Callamard called on the government of Israeli Prime Minister Benjamin Netanyahu—a fugitive of the International Criminal Court—to "lift its inhumane blockade and ensure unfettered access to food, medicine, fuel, reconstruction, and repair materials," as well as "make concerted efforts to repair critical infrastructure, restore essential services, provide adequate shelter for the displaced, and ensure they can return to their homes."
She also urged international pressure targeting the Netanyahu government, arguing that "world leaders must demonstrate that they truly are committed to upholding their duty to prevent genocide and to ending the impunity that has fuelled decades of Israeli crimes across the occupied Palestinian territory. They must halt all arms transfers to Israel until Israel's crimes under international law cease. They must press Israeli authorities to grant human rights monitors and journalists access to Gaza to ensure transparent reporting on the impact of Israel's actions on conditions in Gaza."
“The ceasefire must not become a smokescreen for Israel's ongoing genocide," Callamard stressed, also calling on companies worldwide to "immediately suspend any operations that contribute or are directly linked to Israel's genocide."
"Israeli officials responsible for orchestrating, overseeing, and materially committing genocide remain in power," she added. "Failing to demonstrate that they or their government will be held accountable effectively gives them free rein to continue the genocide and commit further human rights violations in Gaza and in the West Bank, including East Jerusalem."
In addition to the airstrikes in Gaza on Thursday, Israel's troops and police continued for a second day what they called "a broad counterterrorism operation" in Tubas, a governorate in the northern West Bank. Across the illegally occupied territory, Israeli forces and settler-colonists also destroyed Palestinians' olive trees, and some settlers set fire to a mosque in Biddya.
Roland Friedrich, West Bank director for the United Nations Relief and Works Agency for Palestine Refugees in the Near East Affairs (UNWRA), said Thursday that "more than 10 months into operation 'Iron Wall,' destruction has been relentless. Jenin, Tulkarm, and Nur Shams camps have been completely emptied by Israeli forces, with some 32,000 residents remaining forcibly displaced."

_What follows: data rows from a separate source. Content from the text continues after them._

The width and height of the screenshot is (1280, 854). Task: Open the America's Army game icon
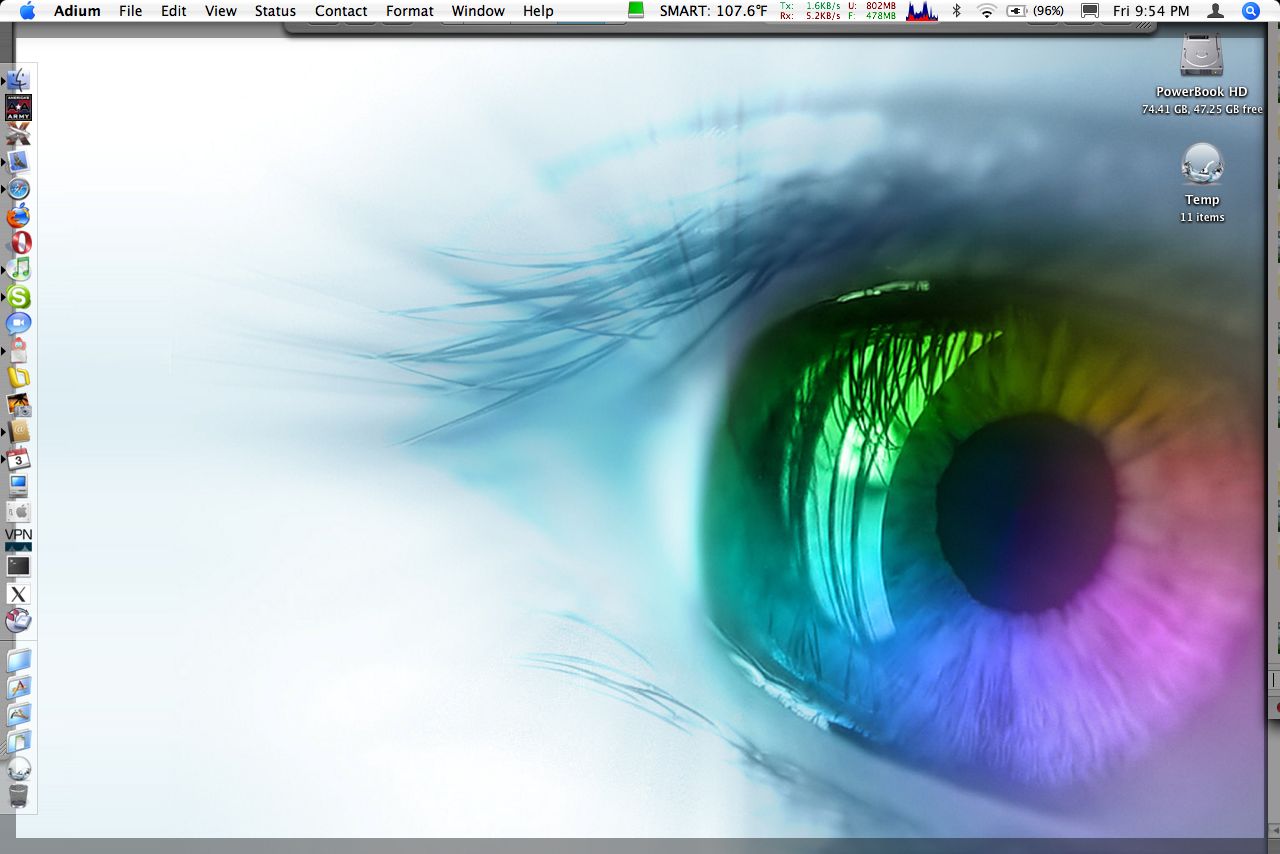click(19, 107)
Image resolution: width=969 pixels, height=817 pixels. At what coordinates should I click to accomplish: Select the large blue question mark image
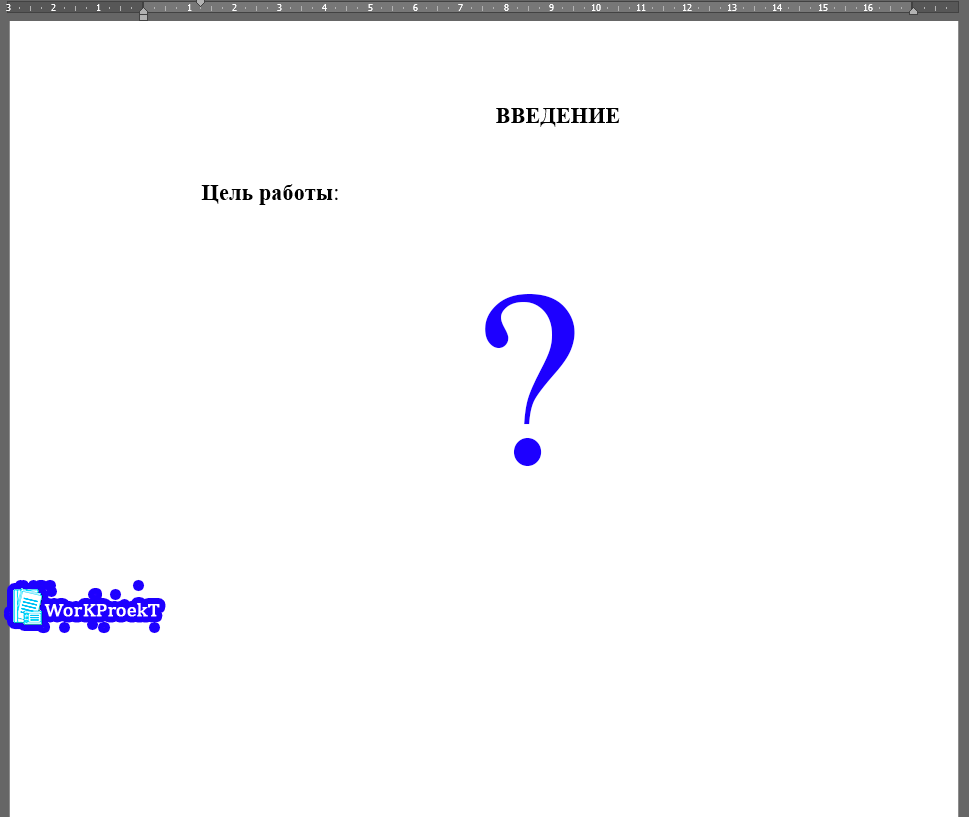(x=529, y=378)
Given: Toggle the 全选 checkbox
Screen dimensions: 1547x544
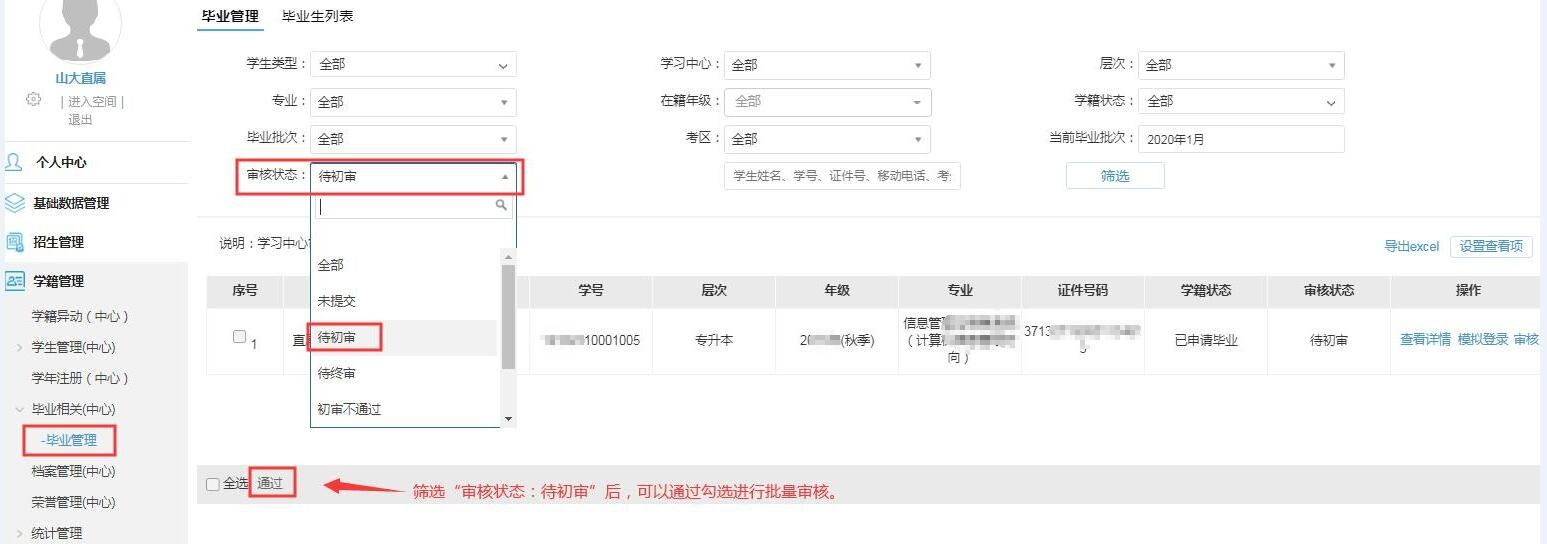Looking at the screenshot, I should [x=212, y=484].
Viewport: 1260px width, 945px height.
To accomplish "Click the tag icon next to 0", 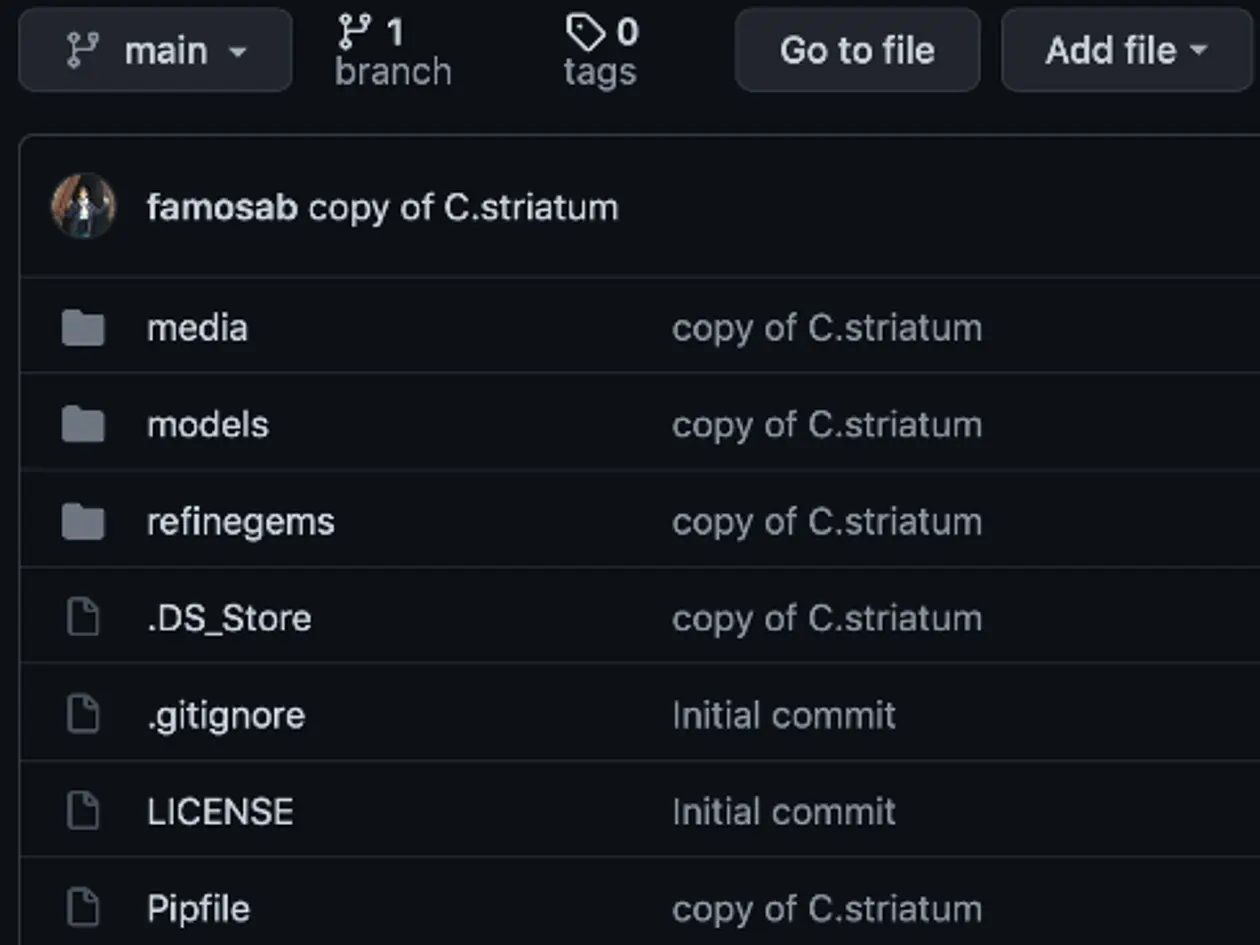I will tap(585, 33).
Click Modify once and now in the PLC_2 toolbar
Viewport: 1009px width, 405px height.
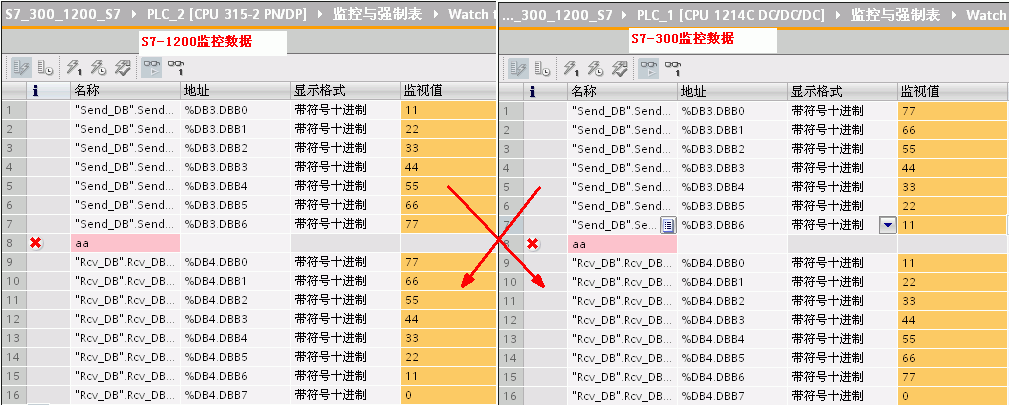[74, 68]
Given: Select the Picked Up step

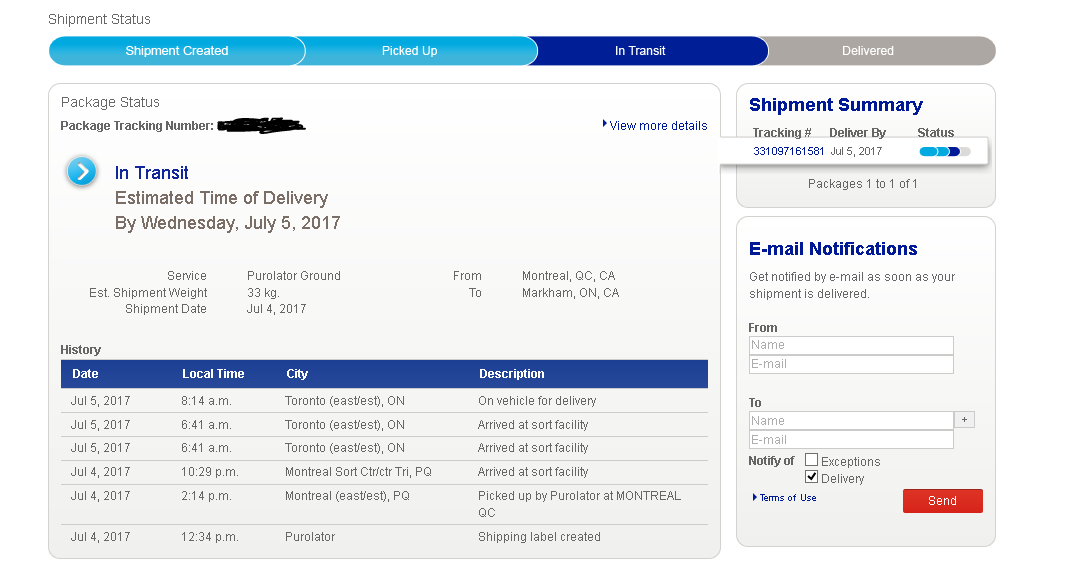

"And yet, even in these ghost towns that were once vibrant camps, Israeli forces still see the need to order demolitions for the sake of so-called 'military purposes,'" Friedrich continued, pointing to demolitions in Jenin planned for Friday. "This systematic destruction goes against the basic principles of international law, and only serves to tighten the control of Israeli forces over the camps in the long term. The camps need to be rebuilt—not further destroyed—and their residents allowed to return and restore their lives. They must not be trapped in interminable displacement."